Passage shown:

Tag Archives: ministry

Lover or Prostitute?

On the 12th Day of Christmas, the night before the traditional celebration of the Wise Men coming…

… here’s a SERIOUS consideration… a story (not mine) that ought to make us think… and even take action to straighten things out in the Body of Christ.


LOVER OR PROSTITUTE??
The Question that Changed My Life
-by David Ryser.

A number of years ago, I had the privilege of teaching at a school of ministry. My students were hungry for God, and I was constantly searching for ways to challenge them to fall more in love with Jesus and to become voices for revival in the Church. I came across a quote attributed most often to Rev. Sam Pascoe.
It is a short version of the history of Christianity, and it goes like this:

“️Christianity started in Palestine as a fellowship; it moved to Greece and became a philosophy; it moved to Italy and became an institution; it moved to Europe and became a culture; it came to America and became an enterprise.”

Some of the students were only 18 or 19 years old, and I wanted them to understand and appreciate the importance of the last line, so I clarified it by adding: “An enterprise. That’s a business.”

After a few moments, Martha, the youngest student in the class, raised her hand. I could not imagine what her question might be. I thought the little vignette was self-explanatory and that I had performed it brilliantly. Nevertheless, I acknowledged Martha’s raised hand, “Yes, Martha.”
She asked such a simple question:

“A business? But isn’t it supposed to be a body?”
I could not envision where this line of questioning was going, and the only response I could think of was “Yes.”
She continued:

“But when a body becomes a business, isn’t that a prostitute?”
The room went dead silent.
For several seconds no one moved or spoke.
We were stunned, afraid to make a sound because the presence of God had flooded into the room, and we knew we were on Holy ground.
God had taken over the class.

Your tasks:
- A) In the classroom story above, why did the teacher clarify the last line of the quote by adding "An enterprise. That's a business."?
- B) Write out the opening of the post again, everything from "Tag Archives: ministry" down to "Body of Christ.", and swap "Wise Men" for "Magi".

Entries provided:
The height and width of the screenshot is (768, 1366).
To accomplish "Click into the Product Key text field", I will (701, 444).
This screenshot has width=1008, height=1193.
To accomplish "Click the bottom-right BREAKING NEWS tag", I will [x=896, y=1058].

* * *

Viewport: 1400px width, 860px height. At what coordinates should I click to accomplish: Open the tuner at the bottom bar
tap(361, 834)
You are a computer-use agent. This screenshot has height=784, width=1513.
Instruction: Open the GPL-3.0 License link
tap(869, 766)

Response list:
- A) Some of the students were only 18 or 19 years old. The teacher wanted them to understand and appreciate the importance of the quote's last line.

- B)
Tag Archives: ministry

Lover or Prostitute?

On the 12th Day of Christmas, the night before the traditional celebration of the Magi coming…

… here’s a SERIOUS consideration… a story (not mine) that ought to make us think… and even take action to straighten things out in the Body of Christ.